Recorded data
━━━━━━━━━━━━━━━━━━━━━━━━━━━━━━

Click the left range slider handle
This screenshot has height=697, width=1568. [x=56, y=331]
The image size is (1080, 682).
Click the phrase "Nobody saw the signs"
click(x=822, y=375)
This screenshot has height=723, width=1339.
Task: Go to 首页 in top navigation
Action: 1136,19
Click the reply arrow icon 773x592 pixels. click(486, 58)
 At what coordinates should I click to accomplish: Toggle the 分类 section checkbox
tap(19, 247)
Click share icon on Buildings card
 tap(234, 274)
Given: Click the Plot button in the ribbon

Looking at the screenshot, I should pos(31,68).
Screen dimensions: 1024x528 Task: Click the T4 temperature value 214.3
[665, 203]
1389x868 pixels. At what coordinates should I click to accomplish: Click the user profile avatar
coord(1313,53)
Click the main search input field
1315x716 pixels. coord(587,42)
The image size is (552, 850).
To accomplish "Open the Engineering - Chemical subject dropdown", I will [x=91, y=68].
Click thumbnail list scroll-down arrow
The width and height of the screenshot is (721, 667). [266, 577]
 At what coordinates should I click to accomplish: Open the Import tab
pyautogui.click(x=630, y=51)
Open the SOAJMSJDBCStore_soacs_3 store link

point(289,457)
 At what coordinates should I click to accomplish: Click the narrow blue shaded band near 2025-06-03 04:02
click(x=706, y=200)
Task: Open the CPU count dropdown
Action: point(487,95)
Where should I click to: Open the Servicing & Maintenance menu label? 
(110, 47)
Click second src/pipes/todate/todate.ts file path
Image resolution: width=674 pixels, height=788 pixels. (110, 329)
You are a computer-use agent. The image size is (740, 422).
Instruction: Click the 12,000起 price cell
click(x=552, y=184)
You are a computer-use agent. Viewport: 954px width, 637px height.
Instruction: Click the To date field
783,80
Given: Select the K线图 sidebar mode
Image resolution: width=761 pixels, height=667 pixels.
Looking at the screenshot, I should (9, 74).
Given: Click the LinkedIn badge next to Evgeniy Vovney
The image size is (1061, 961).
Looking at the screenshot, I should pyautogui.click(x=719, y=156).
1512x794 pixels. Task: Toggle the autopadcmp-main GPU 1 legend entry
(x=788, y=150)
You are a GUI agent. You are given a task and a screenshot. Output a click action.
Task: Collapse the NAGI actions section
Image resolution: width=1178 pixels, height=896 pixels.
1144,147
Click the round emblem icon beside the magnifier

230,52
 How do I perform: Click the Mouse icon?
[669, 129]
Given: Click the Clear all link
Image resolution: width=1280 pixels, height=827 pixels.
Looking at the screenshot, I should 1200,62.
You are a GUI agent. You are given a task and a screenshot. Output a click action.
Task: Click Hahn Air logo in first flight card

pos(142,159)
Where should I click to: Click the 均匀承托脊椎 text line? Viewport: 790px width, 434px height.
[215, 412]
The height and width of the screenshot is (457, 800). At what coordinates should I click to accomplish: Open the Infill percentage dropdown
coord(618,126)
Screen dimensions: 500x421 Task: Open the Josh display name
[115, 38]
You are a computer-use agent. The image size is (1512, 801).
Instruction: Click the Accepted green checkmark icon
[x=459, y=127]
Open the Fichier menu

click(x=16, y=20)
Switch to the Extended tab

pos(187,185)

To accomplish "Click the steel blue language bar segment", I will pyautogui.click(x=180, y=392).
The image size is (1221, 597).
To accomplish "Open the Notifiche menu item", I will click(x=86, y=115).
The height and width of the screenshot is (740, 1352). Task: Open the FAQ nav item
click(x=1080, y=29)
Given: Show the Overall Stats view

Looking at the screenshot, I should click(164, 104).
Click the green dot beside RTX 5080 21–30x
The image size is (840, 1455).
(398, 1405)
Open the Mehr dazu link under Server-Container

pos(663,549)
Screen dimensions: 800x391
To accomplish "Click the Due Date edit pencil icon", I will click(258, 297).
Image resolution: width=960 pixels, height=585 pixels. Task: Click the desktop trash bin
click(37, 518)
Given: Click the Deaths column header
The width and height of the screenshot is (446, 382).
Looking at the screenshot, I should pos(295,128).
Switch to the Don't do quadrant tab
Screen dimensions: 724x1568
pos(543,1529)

━━━━━━━━━━━━━━━━━━━━━━━━━━━━━━

#### The task
Retype each entry exactly.

#### Answer section
Click the left range slider handle
This screenshot has height=697, width=1568. [x=56, y=331]
The image size is (1080, 682).
Click the phrase "Nobody saw the signs"
click(x=822, y=375)
This screenshot has height=723, width=1339.
Task: Go to 首页 in top navigation
Action: 1136,19
Click the reply arrow icon 773x592 pixels. click(486, 58)
 At what coordinates should I click to accomplish: Toggle the 分类 section checkbox
tap(19, 247)
Click share icon on Buildings card
 tap(234, 274)
Given: Click the Plot button in the ribbon

Looking at the screenshot, I should pos(31,68).
Screen dimensions: 1024x528 Task: Click the T4 temperature value 214.3
[665, 203]
1389x868 pixels. At what coordinates should I click to accomplish: Click the user profile avatar
coord(1313,53)
Click the main search input field
1315x716 pixels. coord(587,42)
The image size is (552, 850).
To accomplish "Open the Engineering - Chemical subject dropdown", I will [x=91, y=68].
Click thumbnail list scroll-down arrow
The width and height of the screenshot is (721, 667). [266, 577]
 At what coordinates should I click to accomplish: Open the Import tab
pyautogui.click(x=630, y=51)
Open the SOAJMSJDBCStore_soacs_3 store link

point(289,457)
 At what coordinates should I click to accomplish: Click the narrow blue shaded band near 2025-06-03 04:02
click(x=706, y=200)
Task: Open the CPU count dropdown
Action: point(487,95)
Where should I click to: Open the Servicing & Maintenance menu label? 
(110, 47)
Click second src/pipes/todate/todate.ts file path
Image resolution: width=674 pixels, height=788 pixels. (110, 329)
You are a computer-use agent. The image size is (740, 422).
Instruction: Click the 12,000起 price cell
click(x=552, y=184)
You are a computer-use agent. Viewport: 954px width, 637px height.
Instruction: Click the To date field
783,80
Given: Select the K线图 sidebar mode
Image resolution: width=761 pixels, height=667 pixels.
Looking at the screenshot, I should (9, 74).
Given: Click the LinkedIn badge next to Evgeniy Vovney
The image size is (1061, 961).
Looking at the screenshot, I should pyautogui.click(x=719, y=156).
1512x794 pixels. Task: Toggle the autopadcmp-main GPU 1 legend entry
(x=788, y=150)
You are a GUI agent. You are given a task and a screenshot. Output a click action.
Task: Collapse the NAGI actions section
Image resolution: width=1178 pixels, height=896 pixels.
1144,147
Click the round emblem icon beside the magnifier

230,52
 How do I perform: Click the Mouse icon?
[669, 129]
Given: Click the Clear all link
Image resolution: width=1280 pixels, height=827 pixels.
Looking at the screenshot, I should 1200,62.
You are a GUI agent. You are given a task and a screenshot. Output a click action.
Task: Click Hahn Air logo in first flight card

pos(142,159)
Where should I click to: Click the 均匀承托脊椎 text line? Viewport: 790px width, 434px height.
[215, 412]
The height and width of the screenshot is (457, 800). At what coordinates should I click to accomplish: Open the Infill percentage dropdown
coord(618,126)
Screen dimensions: 500x421 Task: Open the Josh display name
[115, 38]
You are a computer-use agent. The image size is (1512, 801).
Instruction: Click the Accepted green checkmark icon
[x=459, y=127]
Open the Fichier menu

click(x=16, y=20)
Switch to the Extended tab

pos(187,185)

To accomplish "Click the steel blue language bar segment", I will pyautogui.click(x=180, y=392).
The image size is (1221, 597).
To accomplish "Open the Notifiche menu item", I will click(x=86, y=115).
The height and width of the screenshot is (740, 1352). Task: Open the FAQ nav item
click(x=1080, y=29)
Given: Show the Overall Stats view

Looking at the screenshot, I should click(164, 104).
Click the green dot beside RTX 5080 21–30x
The image size is (840, 1455).
(398, 1405)
Open the Mehr dazu link under Server-Container

pos(663,549)
Screen dimensions: 800x391
To accomplish "Click the Due Date edit pencil icon", I will click(258, 297).
Image resolution: width=960 pixels, height=585 pixels. Task: Click the desktop trash bin
click(37, 518)
Given: Click the Deaths column header
The width and height of the screenshot is (446, 382).
Looking at the screenshot, I should pos(295,128).
Switch to the Don't do quadrant tab
Screen dimensions: 724x1568
pos(543,1529)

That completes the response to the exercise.